Even the facade brings Moto Guzzi friends to revel. Yellow quarry stone, metal-framed windows, old industrial charm – all of this reminds you of the historic company headquarters on Lake Como, the destination of nostalgic tours of the Alps. The spirit of the brand also blows in the cooler Münsterland, through this former weaving mill in Laer, which has long been more than a motorcycle shop.
The doer behind the facade is Reinhard Bäcker. Racing driver, tuner, expert, specialist and twice the world’s best Guzzi dealer. The man lives Moto Guzzi, he breathes Moto Guzzi. Exactly the right thing for a lovingly grounded look at the 100th birthday of the Italians. “Moto Guzzi is doing better than ever,” says Baker, who feels the increasing new sales.
In its early days, Moto Guzzi still built small motorcycles, single cylinders and racing machines. Modern history began with the characteristic V2, whose pots peeked out from under the tank to the left and right.
Guzzi’s trademark: longitudinally installed two-cylinder
Moto Guzzi have always been expensive, now they were also considered capricious. Wrongly, you just have to know how it’s done, says the dealer. Mileages of 100,000 kilometers and more are not uncommon for the first overhaul.
“Yogurt cups”: Le Mans covered with plastic
The competitors, including the Japanese, had caught up and stayed on the gas. Moto Guzzi brought the next Le Mans, this time covered with plastic, which received the maximum verbal punishment from the fan community: “yoghurt cups”, the swear word for fully boarded Japanese. First came the wrong models, then a new company owner who had no sense for his customers. “That was the time when Moto Guzzi lost the sports riders to Ducati.”
The brand recovered only slowly. The new models were great in detail, but sometimes the advertising was missing, sometimes the strategy. The quota came in 1992 as an opponent of the BMW GS – “but Guzzi never used his starts in the Paris-Dakar Rally for advertising purposes,” criticizes Bäcker.
“The Griso was the best two-valve ever. The first Guzzi that can spring.” Would it have become a retro hit like the BMW R Nine-T later? Who knows. “The Griso inspires so much confidence, it makes you a better motorcyclist.”
The halls in Laer are now a small factory museum
Also because his company offers everything from repairs to tuning, which today transforms his halls in Laer into a small factory museum. There are the used ones with patina, such as the Guzzi that Clint Eastwood drove in “Dirty Harry”.
In addition, the prepared classics, in all possible horsepower levels and price ranges. “Guzzi is like a big Lego set where the different parts fit together.” And if something doesn’t fit, the expert builds it on his own lathe or gets it from his worldwide network.

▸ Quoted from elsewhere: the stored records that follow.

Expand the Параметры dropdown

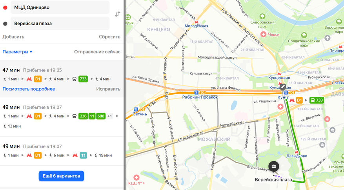[x=18, y=52]
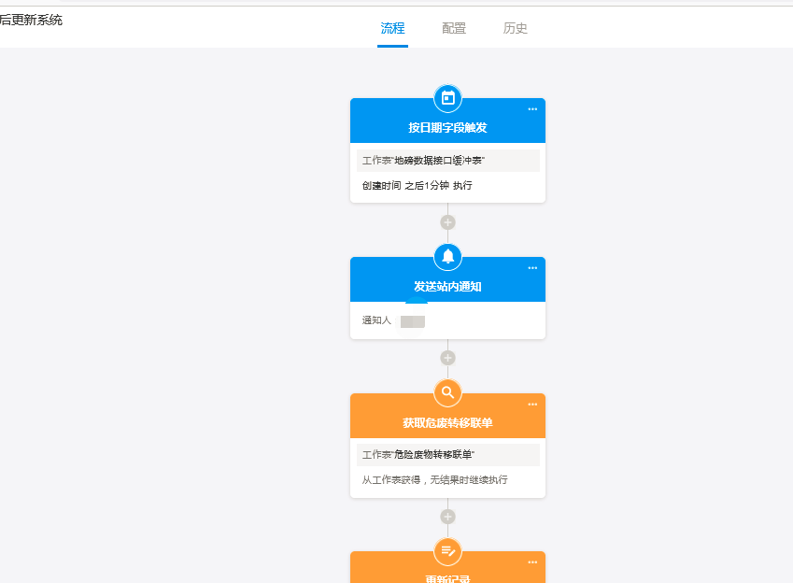Select the 按日期字段触发 node header
The width and height of the screenshot is (793, 583).
(x=447, y=128)
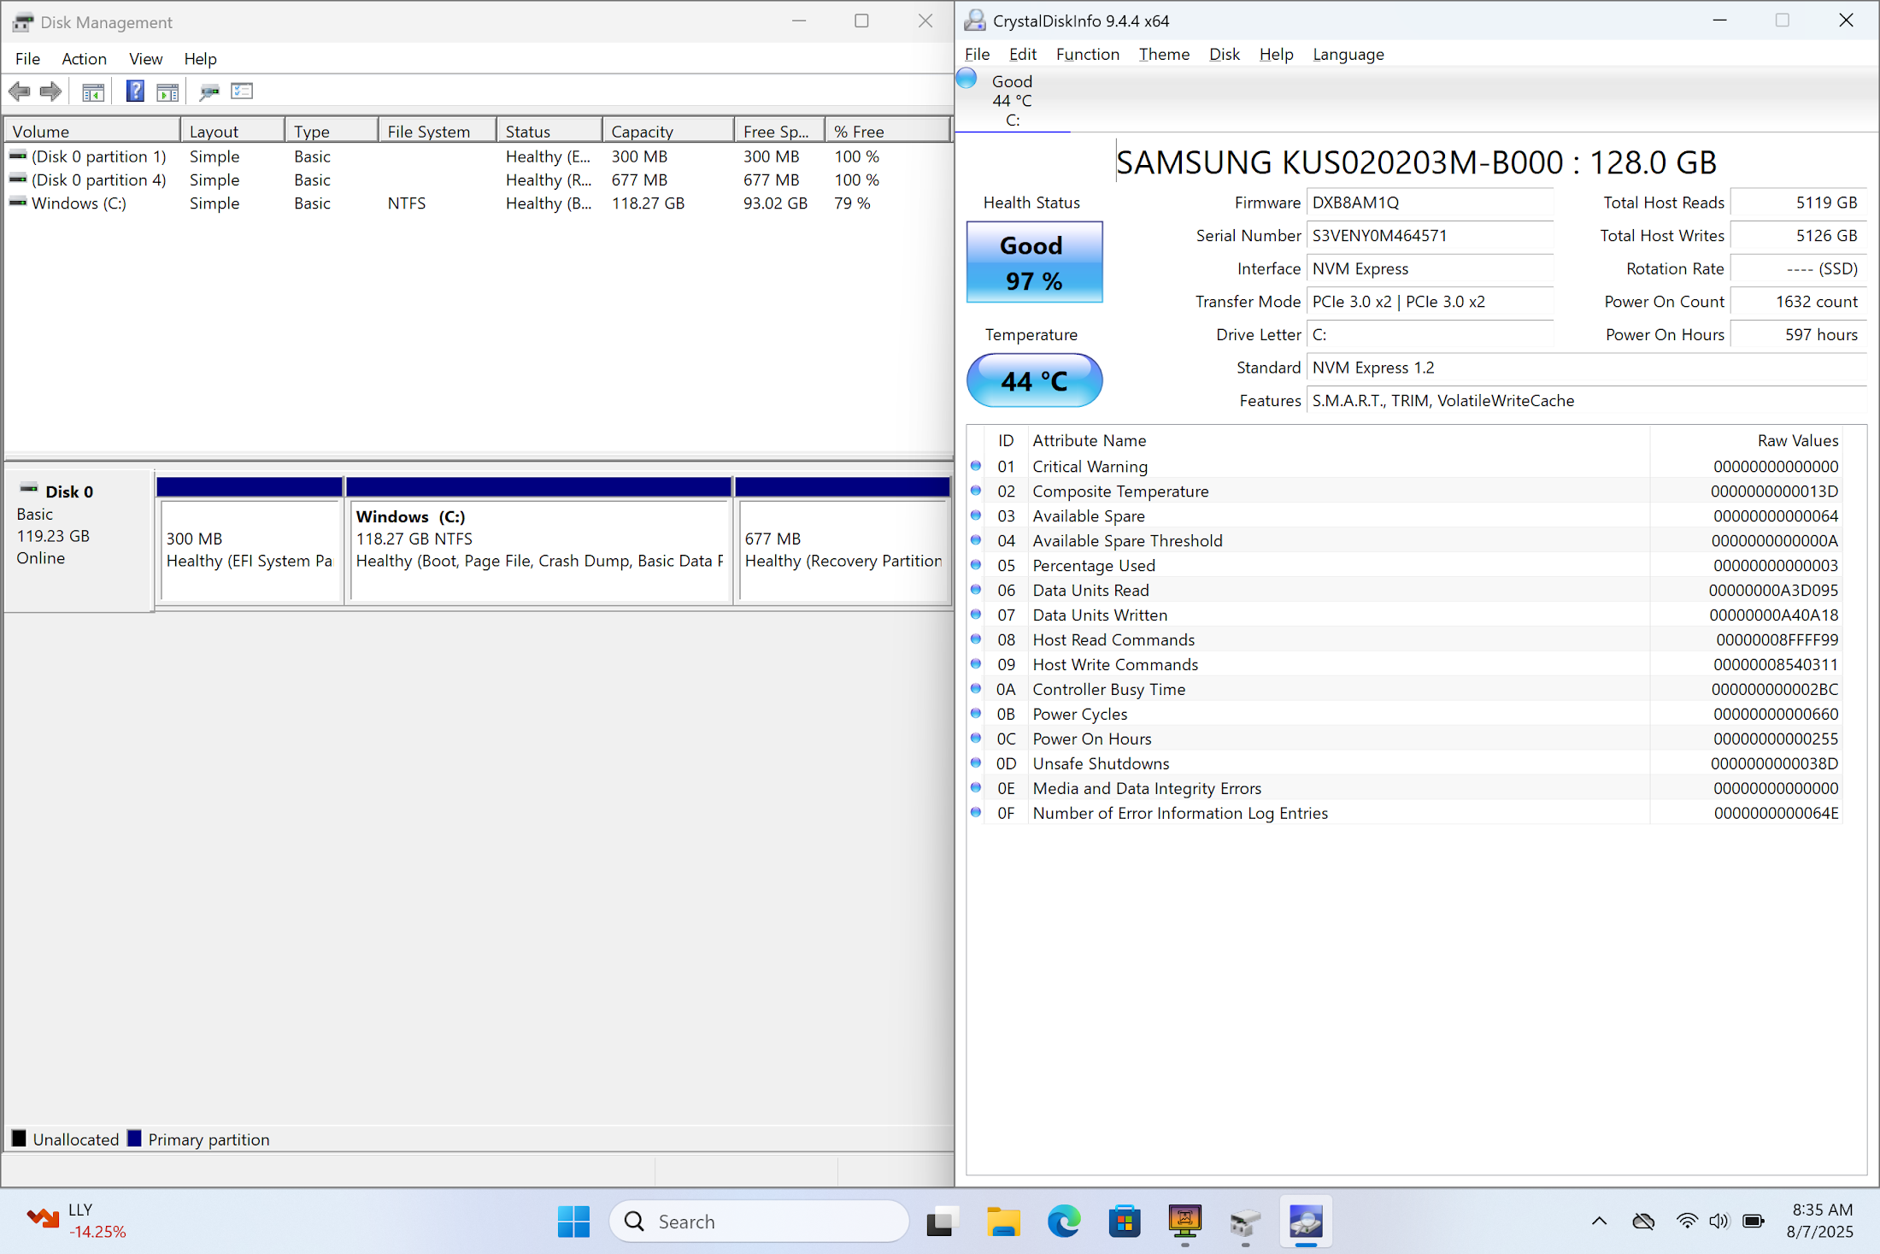This screenshot has width=1880, height=1254.
Task: Toggle the Show/Hide Console Tree icon
Action: (x=93, y=91)
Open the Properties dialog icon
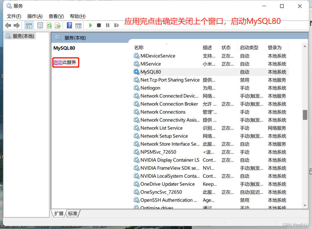312x229 pixels. click(x=40, y=25)
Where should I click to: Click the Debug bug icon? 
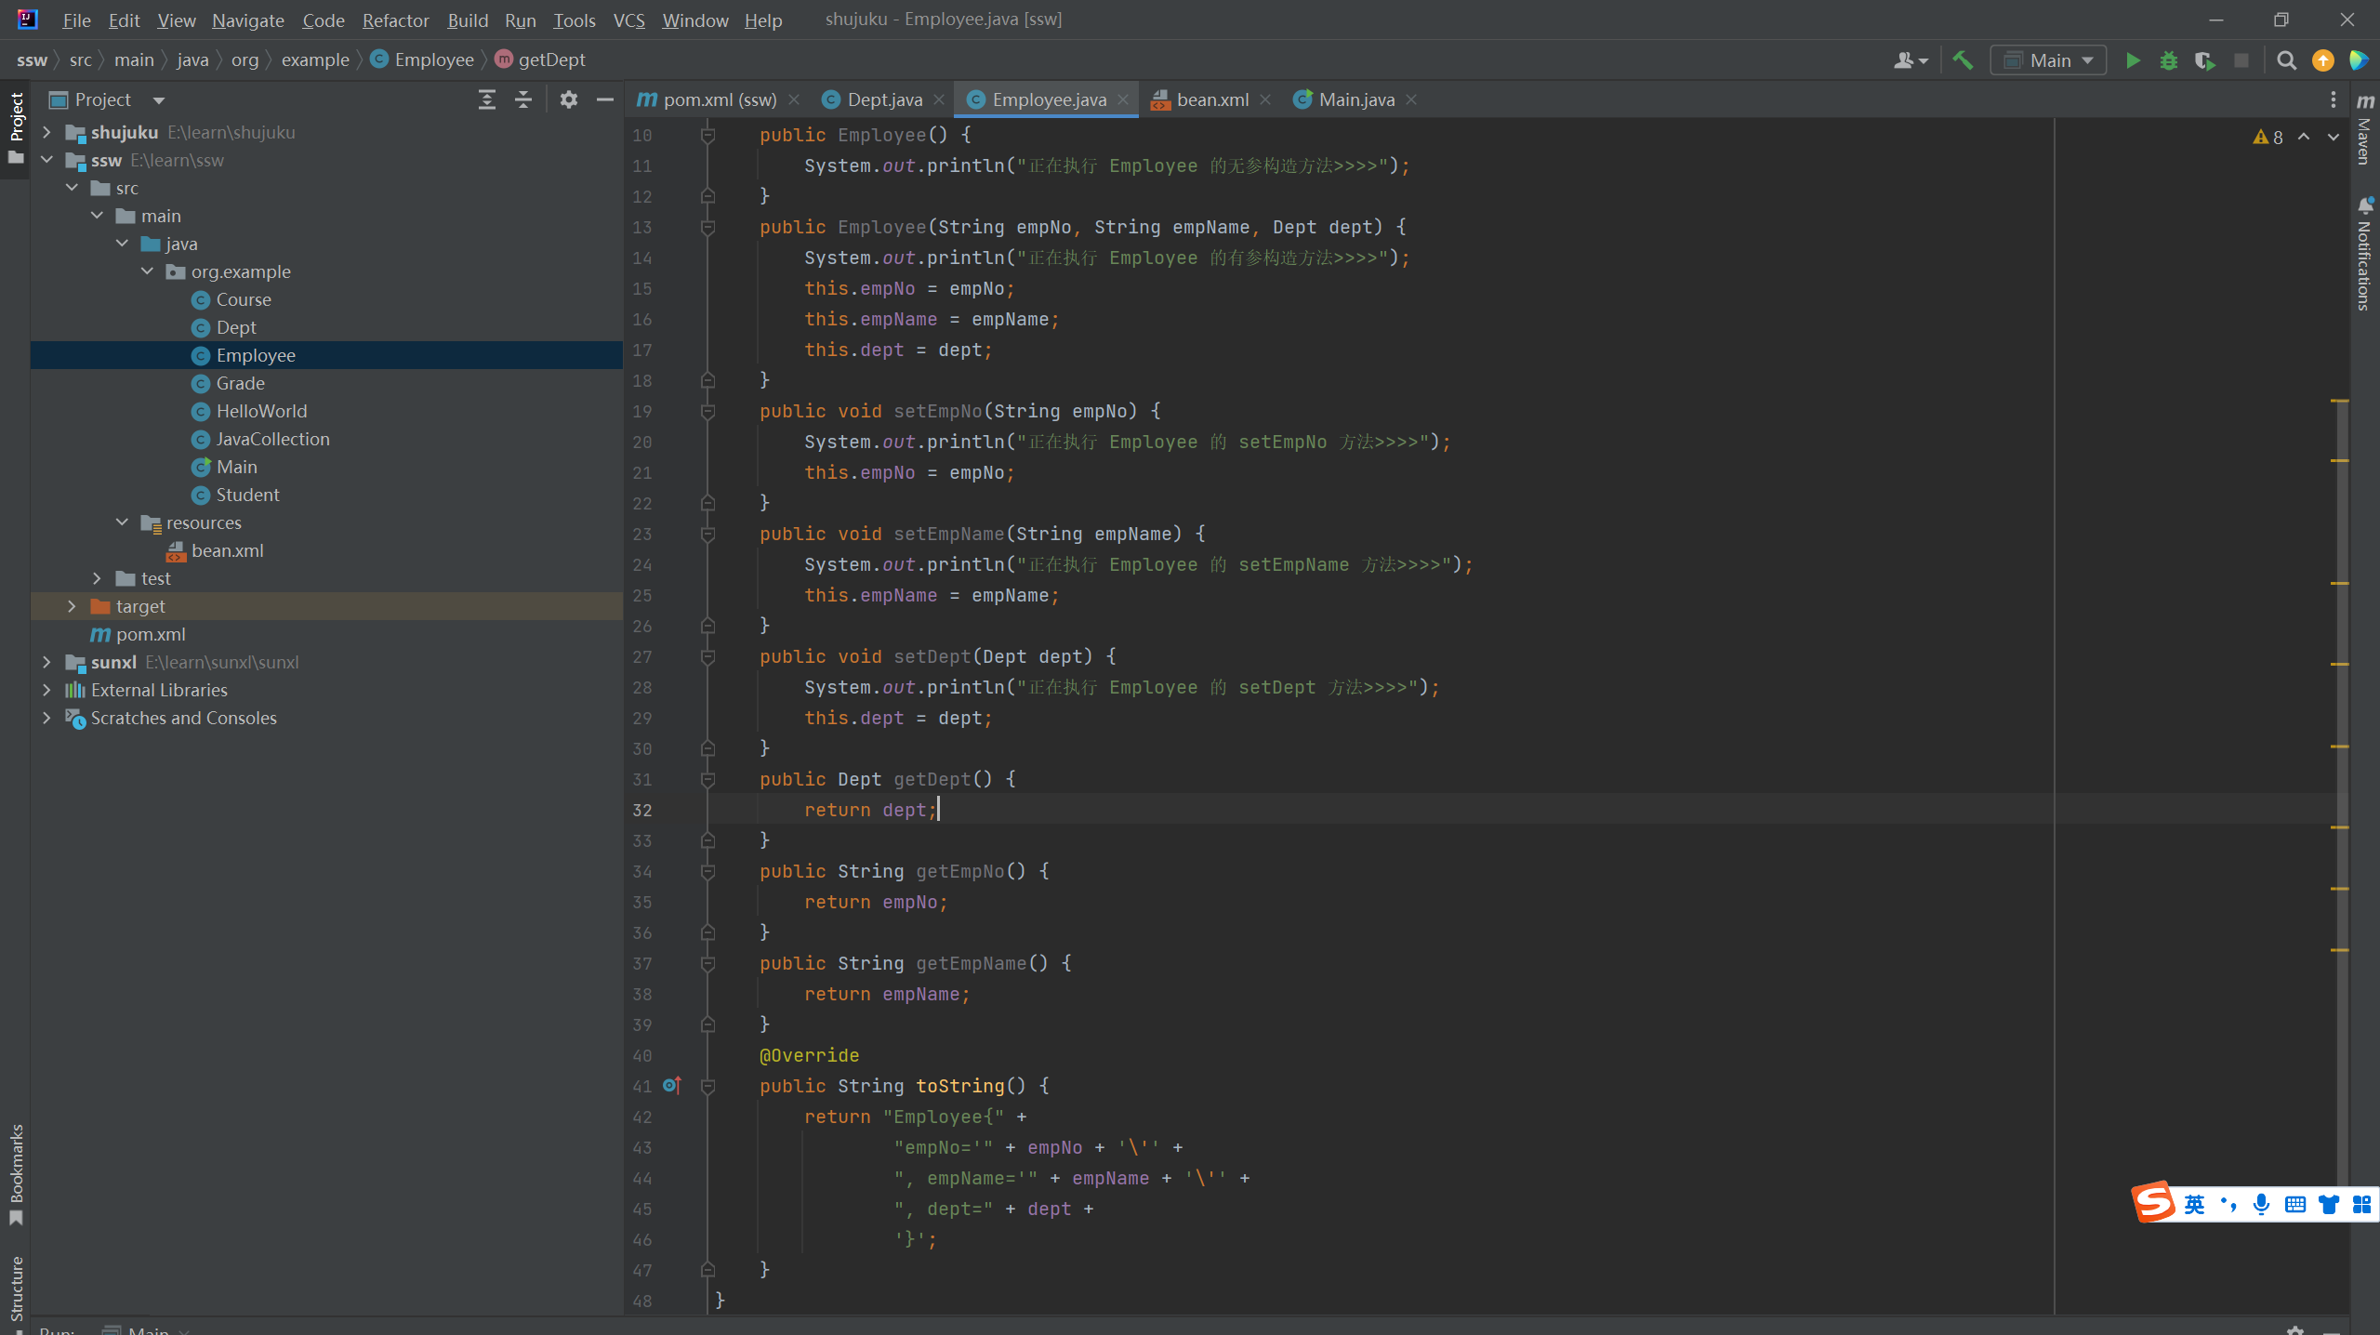[2168, 60]
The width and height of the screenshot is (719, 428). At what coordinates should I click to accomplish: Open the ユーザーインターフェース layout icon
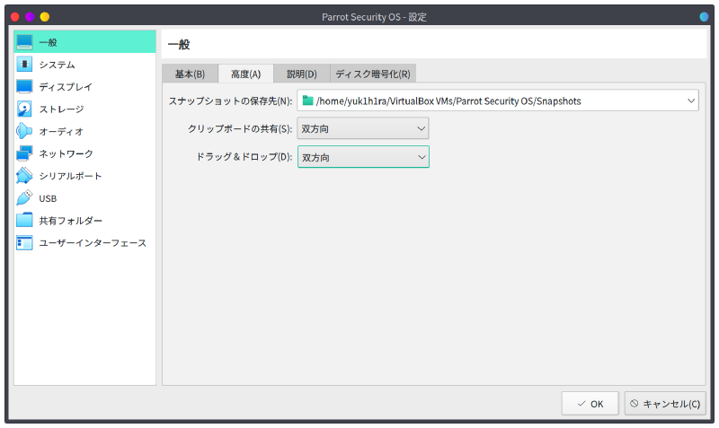pos(24,242)
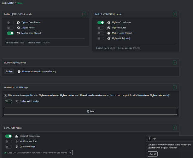Toggle Radio 2 Zigbee Hub (beta) mode
Viewport: 193px width, 158px height.
coord(101,38)
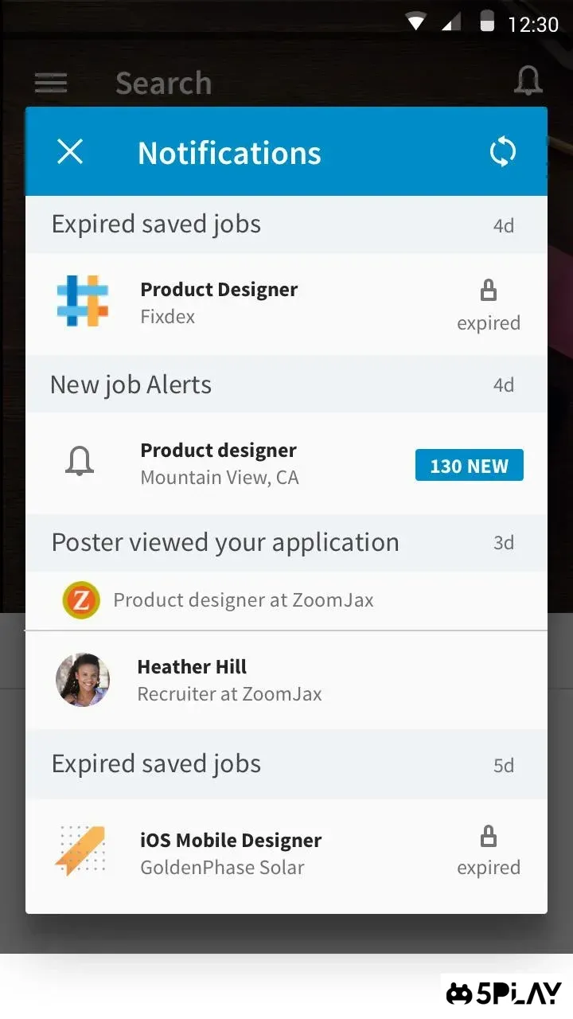
Task: Close the Notifications panel with the X
Action: [x=70, y=152]
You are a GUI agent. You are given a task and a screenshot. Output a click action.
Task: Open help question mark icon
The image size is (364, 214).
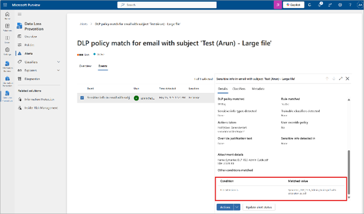pos(350,5)
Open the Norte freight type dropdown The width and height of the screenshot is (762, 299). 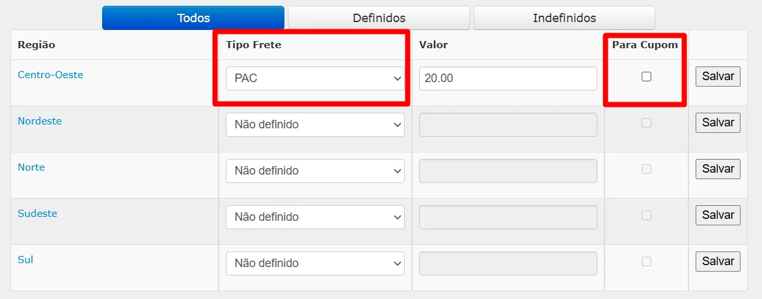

As he got older, he became interested in older Guzzis, from the pre-V2 era. He has just restored a red Lodola from the year he was born in 1958. Next to it, waiting for this rebirth is a Galletto scooter, like the one driven by Mayor Peppone in Don Camillo. Nevertheless, Reinhard Bäcker can never deny his roots: “Whenever I meet the Guzzi bosses, I tell them: The brand needs a sports motorcycle.” There are rumors that connoisseurs would be heard in the anniversary year.